**Records contained in a dataset**

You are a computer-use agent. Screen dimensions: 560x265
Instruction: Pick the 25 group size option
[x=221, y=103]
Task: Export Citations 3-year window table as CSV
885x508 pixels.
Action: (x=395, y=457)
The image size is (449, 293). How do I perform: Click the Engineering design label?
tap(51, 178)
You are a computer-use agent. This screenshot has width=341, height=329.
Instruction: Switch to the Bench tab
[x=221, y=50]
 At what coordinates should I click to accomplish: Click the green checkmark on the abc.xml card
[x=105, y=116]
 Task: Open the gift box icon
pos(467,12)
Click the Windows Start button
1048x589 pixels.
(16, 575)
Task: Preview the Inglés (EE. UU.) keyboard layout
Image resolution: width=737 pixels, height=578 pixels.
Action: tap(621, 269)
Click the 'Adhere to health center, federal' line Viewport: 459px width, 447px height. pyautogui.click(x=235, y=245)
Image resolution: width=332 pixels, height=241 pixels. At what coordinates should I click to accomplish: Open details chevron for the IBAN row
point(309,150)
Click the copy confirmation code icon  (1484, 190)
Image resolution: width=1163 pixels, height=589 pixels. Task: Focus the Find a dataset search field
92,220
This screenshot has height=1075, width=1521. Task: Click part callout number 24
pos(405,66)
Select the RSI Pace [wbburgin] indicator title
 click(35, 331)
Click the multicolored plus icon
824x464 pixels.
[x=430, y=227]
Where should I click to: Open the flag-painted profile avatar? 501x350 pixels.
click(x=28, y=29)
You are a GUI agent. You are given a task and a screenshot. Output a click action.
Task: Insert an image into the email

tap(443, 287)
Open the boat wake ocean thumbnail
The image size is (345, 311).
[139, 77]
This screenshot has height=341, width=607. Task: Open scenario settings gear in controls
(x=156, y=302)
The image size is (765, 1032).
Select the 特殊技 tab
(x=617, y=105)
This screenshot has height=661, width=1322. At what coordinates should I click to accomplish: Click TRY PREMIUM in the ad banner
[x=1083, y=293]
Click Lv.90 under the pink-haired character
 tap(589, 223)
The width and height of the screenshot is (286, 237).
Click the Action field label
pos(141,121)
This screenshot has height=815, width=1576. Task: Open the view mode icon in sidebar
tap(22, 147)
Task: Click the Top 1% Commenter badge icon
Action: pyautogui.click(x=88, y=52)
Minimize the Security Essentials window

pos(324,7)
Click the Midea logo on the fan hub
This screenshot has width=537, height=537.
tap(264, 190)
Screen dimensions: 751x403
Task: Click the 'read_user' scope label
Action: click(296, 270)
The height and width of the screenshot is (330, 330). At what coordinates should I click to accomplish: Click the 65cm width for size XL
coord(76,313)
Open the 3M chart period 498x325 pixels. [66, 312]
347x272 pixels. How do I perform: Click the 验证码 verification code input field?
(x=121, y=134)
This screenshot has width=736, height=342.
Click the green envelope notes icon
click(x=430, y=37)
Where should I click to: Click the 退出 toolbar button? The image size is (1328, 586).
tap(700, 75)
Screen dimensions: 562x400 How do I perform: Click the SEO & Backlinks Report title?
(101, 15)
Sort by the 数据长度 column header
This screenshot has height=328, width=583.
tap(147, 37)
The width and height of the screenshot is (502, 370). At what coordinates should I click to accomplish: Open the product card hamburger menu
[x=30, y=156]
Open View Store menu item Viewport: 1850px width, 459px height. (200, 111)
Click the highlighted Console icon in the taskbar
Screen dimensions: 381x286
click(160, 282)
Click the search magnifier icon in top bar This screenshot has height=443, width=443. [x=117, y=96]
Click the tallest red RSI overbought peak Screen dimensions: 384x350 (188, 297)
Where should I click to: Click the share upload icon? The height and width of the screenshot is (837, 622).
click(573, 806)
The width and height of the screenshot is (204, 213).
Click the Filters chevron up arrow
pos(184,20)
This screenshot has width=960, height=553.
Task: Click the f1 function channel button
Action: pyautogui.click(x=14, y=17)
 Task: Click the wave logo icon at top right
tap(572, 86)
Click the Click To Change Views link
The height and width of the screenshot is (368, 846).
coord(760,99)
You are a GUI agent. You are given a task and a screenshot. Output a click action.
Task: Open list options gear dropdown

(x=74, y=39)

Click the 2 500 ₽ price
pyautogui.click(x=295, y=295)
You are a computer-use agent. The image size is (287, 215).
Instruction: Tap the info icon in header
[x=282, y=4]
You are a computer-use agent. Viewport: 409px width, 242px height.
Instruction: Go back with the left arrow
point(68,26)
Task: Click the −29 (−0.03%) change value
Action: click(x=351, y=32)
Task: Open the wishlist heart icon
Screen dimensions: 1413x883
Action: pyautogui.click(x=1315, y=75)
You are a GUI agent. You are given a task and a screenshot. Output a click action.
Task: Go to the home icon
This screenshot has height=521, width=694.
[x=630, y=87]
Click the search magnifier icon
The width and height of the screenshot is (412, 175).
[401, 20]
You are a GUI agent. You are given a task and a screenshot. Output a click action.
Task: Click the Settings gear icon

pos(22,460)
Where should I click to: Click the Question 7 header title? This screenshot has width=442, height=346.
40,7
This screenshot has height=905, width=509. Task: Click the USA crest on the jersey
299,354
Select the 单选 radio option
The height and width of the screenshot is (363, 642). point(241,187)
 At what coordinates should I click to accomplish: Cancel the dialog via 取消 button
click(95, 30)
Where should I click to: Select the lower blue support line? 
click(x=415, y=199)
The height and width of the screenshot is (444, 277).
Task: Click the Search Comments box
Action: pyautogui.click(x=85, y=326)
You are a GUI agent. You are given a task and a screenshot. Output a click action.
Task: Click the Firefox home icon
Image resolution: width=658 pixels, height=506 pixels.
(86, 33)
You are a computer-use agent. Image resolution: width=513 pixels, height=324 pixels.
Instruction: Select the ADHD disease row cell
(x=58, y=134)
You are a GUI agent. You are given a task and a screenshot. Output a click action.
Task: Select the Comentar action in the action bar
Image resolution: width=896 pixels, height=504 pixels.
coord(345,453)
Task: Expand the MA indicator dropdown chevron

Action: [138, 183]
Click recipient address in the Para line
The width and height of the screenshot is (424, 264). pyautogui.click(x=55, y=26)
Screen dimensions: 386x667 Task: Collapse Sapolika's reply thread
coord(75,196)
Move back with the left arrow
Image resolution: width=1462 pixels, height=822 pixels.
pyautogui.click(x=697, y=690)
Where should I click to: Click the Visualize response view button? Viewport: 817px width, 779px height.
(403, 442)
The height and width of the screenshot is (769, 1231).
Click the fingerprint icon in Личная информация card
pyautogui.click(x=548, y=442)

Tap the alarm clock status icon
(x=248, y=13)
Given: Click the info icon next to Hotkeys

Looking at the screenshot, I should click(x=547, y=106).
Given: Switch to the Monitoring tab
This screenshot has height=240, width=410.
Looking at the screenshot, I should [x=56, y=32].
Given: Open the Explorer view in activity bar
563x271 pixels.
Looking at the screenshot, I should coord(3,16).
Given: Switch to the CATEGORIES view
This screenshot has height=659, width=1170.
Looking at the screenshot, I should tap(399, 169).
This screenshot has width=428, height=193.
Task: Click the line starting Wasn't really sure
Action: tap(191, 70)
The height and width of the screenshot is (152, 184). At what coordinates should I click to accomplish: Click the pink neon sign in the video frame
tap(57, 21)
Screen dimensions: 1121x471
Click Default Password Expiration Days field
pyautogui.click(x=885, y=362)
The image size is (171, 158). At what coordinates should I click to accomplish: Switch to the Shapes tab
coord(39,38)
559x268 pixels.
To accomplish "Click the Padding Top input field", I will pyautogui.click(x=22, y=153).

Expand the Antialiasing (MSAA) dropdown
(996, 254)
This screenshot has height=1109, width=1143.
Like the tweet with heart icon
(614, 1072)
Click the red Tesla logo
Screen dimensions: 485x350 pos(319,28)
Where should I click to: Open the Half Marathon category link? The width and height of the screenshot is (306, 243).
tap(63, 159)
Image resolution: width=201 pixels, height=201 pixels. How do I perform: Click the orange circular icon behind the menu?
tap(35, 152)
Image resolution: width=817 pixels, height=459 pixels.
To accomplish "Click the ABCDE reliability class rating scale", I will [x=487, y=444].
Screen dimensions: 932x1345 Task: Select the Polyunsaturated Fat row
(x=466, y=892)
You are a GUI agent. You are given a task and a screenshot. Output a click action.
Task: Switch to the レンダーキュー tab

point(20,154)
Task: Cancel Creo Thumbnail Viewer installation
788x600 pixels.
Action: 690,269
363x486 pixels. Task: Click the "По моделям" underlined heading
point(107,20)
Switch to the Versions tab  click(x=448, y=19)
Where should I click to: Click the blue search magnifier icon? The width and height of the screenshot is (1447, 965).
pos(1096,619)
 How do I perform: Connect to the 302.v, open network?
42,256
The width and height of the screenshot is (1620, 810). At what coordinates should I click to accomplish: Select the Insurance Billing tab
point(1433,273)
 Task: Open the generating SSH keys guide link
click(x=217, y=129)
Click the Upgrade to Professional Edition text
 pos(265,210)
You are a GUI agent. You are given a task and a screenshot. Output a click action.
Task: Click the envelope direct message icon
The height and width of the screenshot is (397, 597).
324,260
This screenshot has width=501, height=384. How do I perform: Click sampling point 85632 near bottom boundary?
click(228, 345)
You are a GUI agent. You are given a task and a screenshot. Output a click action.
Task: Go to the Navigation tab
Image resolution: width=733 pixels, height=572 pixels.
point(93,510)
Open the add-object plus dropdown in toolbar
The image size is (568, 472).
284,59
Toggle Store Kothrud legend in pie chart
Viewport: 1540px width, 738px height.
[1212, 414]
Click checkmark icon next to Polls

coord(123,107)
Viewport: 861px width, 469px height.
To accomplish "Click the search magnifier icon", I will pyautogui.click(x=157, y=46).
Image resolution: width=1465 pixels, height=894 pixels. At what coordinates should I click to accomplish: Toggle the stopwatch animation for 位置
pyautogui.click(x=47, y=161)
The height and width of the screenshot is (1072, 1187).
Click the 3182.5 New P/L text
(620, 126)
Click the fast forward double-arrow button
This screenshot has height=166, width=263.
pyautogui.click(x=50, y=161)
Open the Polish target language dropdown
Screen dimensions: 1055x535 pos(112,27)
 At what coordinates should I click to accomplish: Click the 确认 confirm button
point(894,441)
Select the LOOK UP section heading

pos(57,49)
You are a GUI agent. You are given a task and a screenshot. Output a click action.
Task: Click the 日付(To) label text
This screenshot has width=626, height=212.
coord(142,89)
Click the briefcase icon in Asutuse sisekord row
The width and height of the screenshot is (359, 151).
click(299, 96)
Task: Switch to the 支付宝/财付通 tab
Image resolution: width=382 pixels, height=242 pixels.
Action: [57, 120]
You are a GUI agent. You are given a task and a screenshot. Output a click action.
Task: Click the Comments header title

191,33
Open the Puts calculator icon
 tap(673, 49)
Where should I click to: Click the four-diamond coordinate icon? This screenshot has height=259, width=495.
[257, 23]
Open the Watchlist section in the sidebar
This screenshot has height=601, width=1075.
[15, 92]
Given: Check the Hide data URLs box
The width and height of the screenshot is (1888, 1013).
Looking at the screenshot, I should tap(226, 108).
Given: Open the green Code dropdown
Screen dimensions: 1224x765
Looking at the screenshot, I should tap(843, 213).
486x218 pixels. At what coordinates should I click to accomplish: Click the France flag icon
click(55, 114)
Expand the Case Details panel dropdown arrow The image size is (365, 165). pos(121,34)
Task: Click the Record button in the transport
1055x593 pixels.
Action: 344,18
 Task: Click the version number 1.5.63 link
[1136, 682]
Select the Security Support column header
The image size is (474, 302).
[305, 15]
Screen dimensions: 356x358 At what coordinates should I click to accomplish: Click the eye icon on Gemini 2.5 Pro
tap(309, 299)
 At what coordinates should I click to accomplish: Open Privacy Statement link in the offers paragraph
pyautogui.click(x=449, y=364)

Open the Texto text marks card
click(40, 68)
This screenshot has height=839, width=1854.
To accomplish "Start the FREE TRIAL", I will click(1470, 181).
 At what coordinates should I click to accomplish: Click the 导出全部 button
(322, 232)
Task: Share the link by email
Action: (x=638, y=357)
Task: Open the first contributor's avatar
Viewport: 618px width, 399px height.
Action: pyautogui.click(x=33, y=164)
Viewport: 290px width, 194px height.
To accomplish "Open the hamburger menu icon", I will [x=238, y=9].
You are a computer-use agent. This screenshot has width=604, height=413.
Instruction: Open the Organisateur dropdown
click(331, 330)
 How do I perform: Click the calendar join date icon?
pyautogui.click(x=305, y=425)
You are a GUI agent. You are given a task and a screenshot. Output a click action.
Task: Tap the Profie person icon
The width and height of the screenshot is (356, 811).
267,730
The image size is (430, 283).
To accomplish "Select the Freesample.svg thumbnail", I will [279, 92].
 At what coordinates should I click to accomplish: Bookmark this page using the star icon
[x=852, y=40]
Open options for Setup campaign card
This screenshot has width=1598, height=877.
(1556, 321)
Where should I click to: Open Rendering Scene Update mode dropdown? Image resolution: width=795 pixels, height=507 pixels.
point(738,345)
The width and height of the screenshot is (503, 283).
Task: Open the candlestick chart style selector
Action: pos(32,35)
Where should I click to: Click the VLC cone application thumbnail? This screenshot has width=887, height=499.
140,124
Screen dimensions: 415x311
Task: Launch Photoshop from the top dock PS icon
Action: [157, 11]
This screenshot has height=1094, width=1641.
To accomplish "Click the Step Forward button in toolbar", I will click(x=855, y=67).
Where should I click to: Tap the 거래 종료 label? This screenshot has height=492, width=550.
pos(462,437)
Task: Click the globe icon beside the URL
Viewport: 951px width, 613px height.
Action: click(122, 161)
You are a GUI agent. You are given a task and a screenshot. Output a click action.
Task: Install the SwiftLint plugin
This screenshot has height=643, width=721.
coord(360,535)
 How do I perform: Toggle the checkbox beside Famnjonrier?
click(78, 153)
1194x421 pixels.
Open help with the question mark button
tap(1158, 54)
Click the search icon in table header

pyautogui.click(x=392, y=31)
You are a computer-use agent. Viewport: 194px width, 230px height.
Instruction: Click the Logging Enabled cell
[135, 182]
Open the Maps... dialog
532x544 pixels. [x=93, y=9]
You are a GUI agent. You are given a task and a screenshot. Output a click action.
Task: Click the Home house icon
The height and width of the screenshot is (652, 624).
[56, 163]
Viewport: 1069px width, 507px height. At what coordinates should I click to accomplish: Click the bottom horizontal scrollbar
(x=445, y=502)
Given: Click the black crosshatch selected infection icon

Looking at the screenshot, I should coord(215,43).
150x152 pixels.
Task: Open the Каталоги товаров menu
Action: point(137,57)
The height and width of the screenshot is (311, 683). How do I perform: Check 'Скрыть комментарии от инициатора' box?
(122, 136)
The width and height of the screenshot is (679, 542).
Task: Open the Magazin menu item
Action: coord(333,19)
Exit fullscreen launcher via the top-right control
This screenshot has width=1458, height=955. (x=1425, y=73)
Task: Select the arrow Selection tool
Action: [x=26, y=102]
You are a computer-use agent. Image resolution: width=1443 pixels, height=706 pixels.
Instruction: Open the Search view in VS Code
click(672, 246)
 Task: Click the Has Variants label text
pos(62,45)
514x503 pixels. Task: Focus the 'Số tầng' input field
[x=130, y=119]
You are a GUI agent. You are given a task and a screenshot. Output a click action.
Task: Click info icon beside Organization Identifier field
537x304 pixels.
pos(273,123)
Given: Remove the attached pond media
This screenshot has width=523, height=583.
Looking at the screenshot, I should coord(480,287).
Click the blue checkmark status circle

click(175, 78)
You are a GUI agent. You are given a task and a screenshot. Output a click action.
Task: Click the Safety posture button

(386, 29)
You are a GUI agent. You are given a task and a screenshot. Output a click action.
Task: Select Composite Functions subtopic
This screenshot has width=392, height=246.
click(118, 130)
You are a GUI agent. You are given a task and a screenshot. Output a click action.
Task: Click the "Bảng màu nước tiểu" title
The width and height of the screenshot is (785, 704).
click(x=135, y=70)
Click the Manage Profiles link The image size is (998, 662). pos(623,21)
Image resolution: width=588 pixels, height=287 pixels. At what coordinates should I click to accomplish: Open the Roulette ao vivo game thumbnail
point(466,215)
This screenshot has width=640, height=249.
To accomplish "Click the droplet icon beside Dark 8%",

**WHAT NEEDS TO BE DONE**
One stretch of the lines above is wanted, from the line that contains "You are a computer-use agent. Image resolution: width=513" through the line that contains "Given: Open the Explorer view in activity bar". Output it exactly.

**ANSWER SPACE**
You are a computer-use agent. Image resolution: width=513 pixels, height=324 pixels.
Instruction: Select the ADHD disease row cell
(x=58, y=134)
You are a GUI agent. You are given a task and a screenshot. Output a click action.
Task: Select the Comentar action in the action bar
Image resolution: width=896 pixels, height=504 pixels.
coord(345,453)
Task: Expand the MA indicator dropdown chevron

Action: [138, 183]
Click recipient address in the Para line
The width and height of the screenshot is (424, 264). pyautogui.click(x=55, y=26)
Screen dimensions: 386x667 Task: Collapse Sapolika's reply thread
coord(75,196)
Move back with the left arrow
Image resolution: width=1462 pixels, height=822 pixels.
pyautogui.click(x=697, y=690)
Where should I click to: Click the Visualize response view button? Viewport: 817px width, 779px height.
(403, 442)
The height and width of the screenshot is (769, 1231).
Click the fingerprint icon in Личная информация card
pyautogui.click(x=548, y=442)

Tap the alarm clock status icon
(x=248, y=13)
Given: Click the info icon next to Hotkeys

Looking at the screenshot, I should click(x=547, y=106).
Given: Switch to the Monitoring tab
This screenshot has height=240, width=410.
Looking at the screenshot, I should [x=56, y=32].
Given: Open the Explorer view in activity bar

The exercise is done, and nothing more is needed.